WHAT YOU NEED TO DO => Only the lines below between the ones containing "Where should I click to: Click the previous" and "Open the Tools menu", inclusive, are to be reproduced, each exactly as it stands.

DATA SHOWN =>
'''

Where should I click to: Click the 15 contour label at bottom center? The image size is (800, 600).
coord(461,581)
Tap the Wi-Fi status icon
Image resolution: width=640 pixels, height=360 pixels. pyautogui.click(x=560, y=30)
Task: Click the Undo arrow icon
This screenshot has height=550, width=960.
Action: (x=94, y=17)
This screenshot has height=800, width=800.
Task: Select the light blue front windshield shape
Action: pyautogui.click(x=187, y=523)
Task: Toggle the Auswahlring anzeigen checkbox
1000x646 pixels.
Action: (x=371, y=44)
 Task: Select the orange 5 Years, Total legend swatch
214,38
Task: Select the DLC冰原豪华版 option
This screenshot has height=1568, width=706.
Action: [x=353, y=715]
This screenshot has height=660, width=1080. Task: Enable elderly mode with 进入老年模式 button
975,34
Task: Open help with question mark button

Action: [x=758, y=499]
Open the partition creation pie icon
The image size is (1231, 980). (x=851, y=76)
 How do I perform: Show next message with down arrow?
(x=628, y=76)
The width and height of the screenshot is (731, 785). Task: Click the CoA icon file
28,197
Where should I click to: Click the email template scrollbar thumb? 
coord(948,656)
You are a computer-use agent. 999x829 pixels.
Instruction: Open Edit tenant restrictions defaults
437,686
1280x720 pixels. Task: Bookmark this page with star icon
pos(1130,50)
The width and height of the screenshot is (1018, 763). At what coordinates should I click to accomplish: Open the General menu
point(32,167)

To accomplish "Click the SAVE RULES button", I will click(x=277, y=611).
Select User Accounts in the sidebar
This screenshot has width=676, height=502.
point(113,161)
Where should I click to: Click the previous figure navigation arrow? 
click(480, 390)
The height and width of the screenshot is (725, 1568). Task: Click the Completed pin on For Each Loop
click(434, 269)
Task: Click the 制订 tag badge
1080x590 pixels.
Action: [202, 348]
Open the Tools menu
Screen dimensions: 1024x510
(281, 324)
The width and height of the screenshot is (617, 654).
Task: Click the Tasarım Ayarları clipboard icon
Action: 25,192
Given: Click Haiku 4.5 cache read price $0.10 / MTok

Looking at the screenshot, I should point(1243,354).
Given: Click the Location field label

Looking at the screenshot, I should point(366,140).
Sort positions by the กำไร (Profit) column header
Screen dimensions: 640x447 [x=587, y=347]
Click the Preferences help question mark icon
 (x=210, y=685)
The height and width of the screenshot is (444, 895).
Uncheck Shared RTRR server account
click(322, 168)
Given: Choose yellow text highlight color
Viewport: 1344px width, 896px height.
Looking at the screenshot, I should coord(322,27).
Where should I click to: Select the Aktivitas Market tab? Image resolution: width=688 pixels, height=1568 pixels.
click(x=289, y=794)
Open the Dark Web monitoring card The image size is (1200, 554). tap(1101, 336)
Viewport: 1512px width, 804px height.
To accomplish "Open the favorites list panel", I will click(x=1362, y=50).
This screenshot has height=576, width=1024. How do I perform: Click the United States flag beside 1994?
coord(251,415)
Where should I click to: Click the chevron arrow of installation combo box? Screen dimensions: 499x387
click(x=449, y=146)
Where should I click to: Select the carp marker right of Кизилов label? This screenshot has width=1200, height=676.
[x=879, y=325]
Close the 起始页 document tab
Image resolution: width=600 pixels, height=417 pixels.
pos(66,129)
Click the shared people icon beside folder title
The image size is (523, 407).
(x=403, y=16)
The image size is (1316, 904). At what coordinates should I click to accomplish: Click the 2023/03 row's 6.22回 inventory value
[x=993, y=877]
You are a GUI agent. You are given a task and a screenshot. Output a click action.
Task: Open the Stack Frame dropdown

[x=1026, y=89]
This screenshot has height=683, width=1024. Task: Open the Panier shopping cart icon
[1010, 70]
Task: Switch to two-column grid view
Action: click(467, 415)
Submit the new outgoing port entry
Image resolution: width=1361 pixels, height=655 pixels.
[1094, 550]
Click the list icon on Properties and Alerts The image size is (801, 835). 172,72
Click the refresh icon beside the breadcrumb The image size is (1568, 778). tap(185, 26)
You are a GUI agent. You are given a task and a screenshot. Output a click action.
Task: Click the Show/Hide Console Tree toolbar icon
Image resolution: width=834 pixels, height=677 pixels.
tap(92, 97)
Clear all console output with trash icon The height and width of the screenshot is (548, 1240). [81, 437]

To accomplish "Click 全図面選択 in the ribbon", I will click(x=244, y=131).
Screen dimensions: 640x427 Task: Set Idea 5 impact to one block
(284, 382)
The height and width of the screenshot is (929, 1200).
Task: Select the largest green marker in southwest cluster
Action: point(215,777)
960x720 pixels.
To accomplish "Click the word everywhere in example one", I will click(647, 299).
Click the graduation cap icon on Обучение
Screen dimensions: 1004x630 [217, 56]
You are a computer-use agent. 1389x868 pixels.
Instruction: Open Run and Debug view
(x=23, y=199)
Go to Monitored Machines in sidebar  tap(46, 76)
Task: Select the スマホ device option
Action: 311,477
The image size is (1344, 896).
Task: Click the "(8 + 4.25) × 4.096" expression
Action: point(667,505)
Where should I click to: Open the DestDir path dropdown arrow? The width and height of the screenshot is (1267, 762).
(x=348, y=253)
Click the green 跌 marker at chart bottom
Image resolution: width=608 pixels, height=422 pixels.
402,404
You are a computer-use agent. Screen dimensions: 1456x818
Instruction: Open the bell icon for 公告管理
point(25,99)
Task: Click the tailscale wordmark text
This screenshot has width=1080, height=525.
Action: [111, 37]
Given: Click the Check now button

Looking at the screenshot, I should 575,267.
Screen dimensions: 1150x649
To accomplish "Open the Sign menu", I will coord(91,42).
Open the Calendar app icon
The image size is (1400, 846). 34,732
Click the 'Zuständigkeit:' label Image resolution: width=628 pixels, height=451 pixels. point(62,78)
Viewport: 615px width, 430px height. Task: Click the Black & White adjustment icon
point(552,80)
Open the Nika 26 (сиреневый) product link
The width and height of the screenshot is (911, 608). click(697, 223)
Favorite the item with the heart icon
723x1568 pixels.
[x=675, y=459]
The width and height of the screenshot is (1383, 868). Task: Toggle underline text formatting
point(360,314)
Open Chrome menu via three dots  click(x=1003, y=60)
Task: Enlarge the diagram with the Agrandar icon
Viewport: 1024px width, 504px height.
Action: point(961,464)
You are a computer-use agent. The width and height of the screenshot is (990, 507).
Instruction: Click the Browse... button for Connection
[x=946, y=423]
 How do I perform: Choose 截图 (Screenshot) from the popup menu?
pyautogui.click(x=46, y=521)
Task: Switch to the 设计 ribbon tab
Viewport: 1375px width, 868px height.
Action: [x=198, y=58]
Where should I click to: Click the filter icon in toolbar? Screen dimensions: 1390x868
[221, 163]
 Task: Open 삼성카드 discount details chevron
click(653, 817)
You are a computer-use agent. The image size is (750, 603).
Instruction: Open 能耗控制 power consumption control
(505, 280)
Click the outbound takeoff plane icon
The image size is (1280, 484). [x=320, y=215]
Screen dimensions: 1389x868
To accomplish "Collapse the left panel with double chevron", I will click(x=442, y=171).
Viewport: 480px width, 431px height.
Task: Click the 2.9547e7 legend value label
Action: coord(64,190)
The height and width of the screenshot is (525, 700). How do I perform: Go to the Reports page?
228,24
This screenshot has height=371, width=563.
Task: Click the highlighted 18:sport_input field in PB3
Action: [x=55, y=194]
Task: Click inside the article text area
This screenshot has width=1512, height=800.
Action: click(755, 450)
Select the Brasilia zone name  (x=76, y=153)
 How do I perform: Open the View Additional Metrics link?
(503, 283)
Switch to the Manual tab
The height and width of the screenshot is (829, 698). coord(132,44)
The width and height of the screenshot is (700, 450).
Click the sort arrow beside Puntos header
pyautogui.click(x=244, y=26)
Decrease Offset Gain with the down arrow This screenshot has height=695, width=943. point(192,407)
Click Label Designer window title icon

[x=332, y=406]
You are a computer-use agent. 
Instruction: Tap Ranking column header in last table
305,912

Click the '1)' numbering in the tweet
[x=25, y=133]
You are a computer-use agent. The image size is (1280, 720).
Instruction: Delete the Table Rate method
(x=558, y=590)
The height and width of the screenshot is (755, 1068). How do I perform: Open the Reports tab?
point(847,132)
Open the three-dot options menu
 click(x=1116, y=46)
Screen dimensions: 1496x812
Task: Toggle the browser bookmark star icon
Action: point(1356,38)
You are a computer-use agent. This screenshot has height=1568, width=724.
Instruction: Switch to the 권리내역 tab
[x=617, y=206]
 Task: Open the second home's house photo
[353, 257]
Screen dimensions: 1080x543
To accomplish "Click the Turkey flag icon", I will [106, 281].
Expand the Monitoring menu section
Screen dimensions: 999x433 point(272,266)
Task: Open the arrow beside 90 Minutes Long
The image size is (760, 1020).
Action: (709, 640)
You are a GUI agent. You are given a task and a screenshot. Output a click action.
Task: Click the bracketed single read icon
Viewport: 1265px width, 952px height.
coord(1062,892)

'''

WORKED SOLUTION =>
Where should I click to: Click the previous figure navigation arrow? 
click(480, 390)
The height and width of the screenshot is (725, 1568). Task: Click the Completed pin on For Each Loop
click(434, 269)
Task: Click the 制订 tag badge
1080x590 pixels.
Action: [202, 348]
Open the Tools menu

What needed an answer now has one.